After a while, the phone is magically patched and the stock price starts to rise again. Where in the market is it likely to stop rising? The previous value area of ​​about $50.

This is what every market ultimately does: market participants negotiate prices between balanced and unbalanced values.

Market auction theory defines the area where 68% of the transaction volume is located as the value area

There is also a Point of Control (POC) within the value area, which is the price level where the market has the most volume or has stayed the longest.

1) Market charts represent value areas and points of control over time.

2) Volume-price charts represent value areas and points of control based on volume.

Figure 2 can represent this value-seeking broadcast mechanism and price.

Key components of market auction theory

1) Price - Broadcasting opportunities in the market

2) Time-Regulated Price Opportunities

3) Volume - measures the success or failure of an auction. Volume measures the interaction of market participants at different price levels.

Balance and Imbalance

In a balanced market, buyers and sellers agree on prices and are willing to buy/sell at current prices because they believe those prices represent fair value.

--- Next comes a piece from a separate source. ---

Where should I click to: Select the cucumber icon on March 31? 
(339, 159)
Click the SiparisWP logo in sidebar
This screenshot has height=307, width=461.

A balanced market generally represents low volatility.

Likewise, imbalance is the opposite of balance. Imbalance is a disagreement about fair value. Market participants act more aggressively on one side, which leads to market trending, i.e., prices will go through a one-sided rise/fall.

In general, the market is in a unilateral trend state only 20% of the time, and in a range-bound state 80% of the time.

Five rules of auction market theory

See Figure 4

1) If the price is accepted by the balance zone, it is likely to reverse to the other side. The price will usually retest the edge of the balance zone before going in the opposite direction.

2) Prices within the equilibrium range are expected to be rejected at the edge and become more volatile.

3) Once the price is accepted outside the equilibrium range, it is likely to become unbalanced and seek a new value - usually the Point of Control (POC) of the previous equilibrium range.

4) If the price has a clear and strong reaction in POC, Rule 1 is invalid.

5) If the time/volume chart is forming on the edge of the equilibrium zone, this is likely a sign that price is about to be pushed further down.

Summarize

Market auction theory determines the equilibrium and imbalance of the market by analyzing the distribution of transaction volume at different price levels. It can provide new ideas for understanding market dynamics and market behavior beyond simple price behavior.

Market auction theory emphasizes how the market supply and demand relationship and the interaction between market participants drive prices to form price ranges and unilateral trends. It provides a very valuable perspective to analyze market behavior.

When used in conjunction with other analytical tools, market auction theory can help investors better plan entry and exit points.